Department of Statistics, National Chengchi University, Taipei, Taiwan, ROC.
Biom J. 2023 Aug;65(6):e2100373. doi: 10.1002/bimj.202100373. Epub 2023 May 9.
Feature screening is a useful and popular tool to detect informative predictors for ultrahigh-dimensional data before developing statistical analysis or constructing statistical models. While a large body of feature screening procedures has been developed, most methods are restricted to examine either continuous or discrete responses. Moreover, even though many model-free feature screening methods have been proposed, additional assumptions are imposed in those methods to ensure their theoretical results.
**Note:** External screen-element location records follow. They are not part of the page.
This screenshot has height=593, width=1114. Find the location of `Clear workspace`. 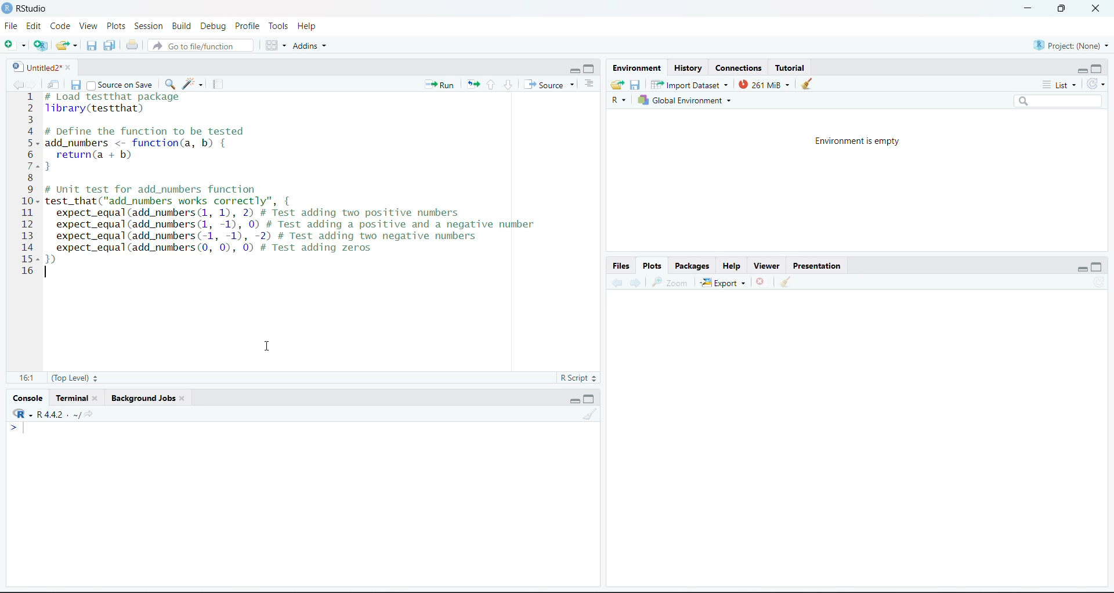

Clear workspace is located at coordinates (785, 281). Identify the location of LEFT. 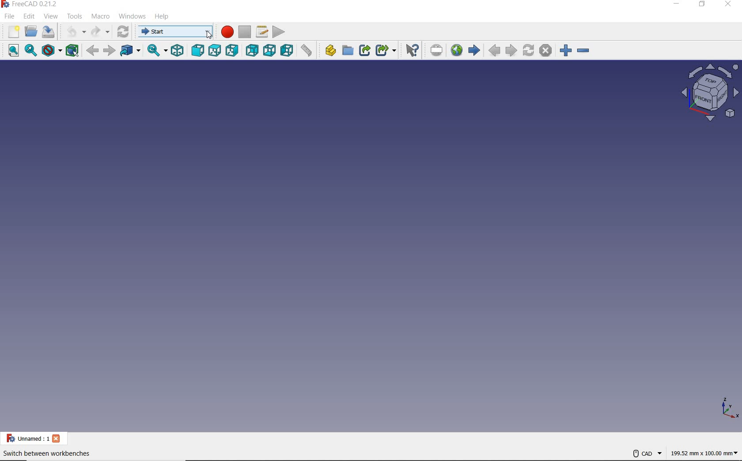
(287, 50).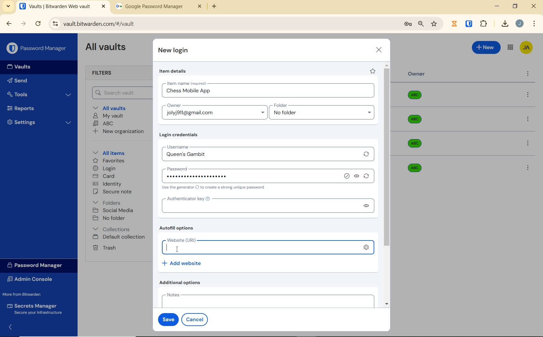  What do you see at coordinates (519, 24) in the screenshot?
I see `Account` at bounding box center [519, 24].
To address those difficulties and provide simple implementation, in this paper we extend the rank-based coefficient of correlation to develop a feature screening procedure. We show that this new screening criterion is able to deal with continuous and binary responses. Theoretically, the sure screening property is established to justify the proposed method. Simulation studies demonstrate that the predictors with nonlinear and oscillatory trajectories are successfully retained regardless of the distribution of the response. Finally, the proposed method is implemented to analyze two microarray datasets.
特征筛选是一种有用且流行的工具,可在开发统计分析或构建统计模型之前,检测超高维数据中的信息预测因子。虽然已经开发出大量的特征筛选程序,但大多数方法仅限于检查连续或离散响应。此外,尽管已经提出了许多无模型的特征筛选方法,但在这些方法中施加了额外的假设,以确保其理论结果。为了解决这些困难并提供简单的实现,本文将基于秩的相关系数扩展到开发特征筛选程序。我们表明,这种新的筛选标准能够处理连续和二进制响应。从理论上讲,建立了可靠的筛选属性来证明所提出的方法。仿真研究表明,无论响应的分布如何,具有非线性和振荡轨迹的预测因子都被成功保留。最后,将所提出的方法应用于分析两个微阵列数据集。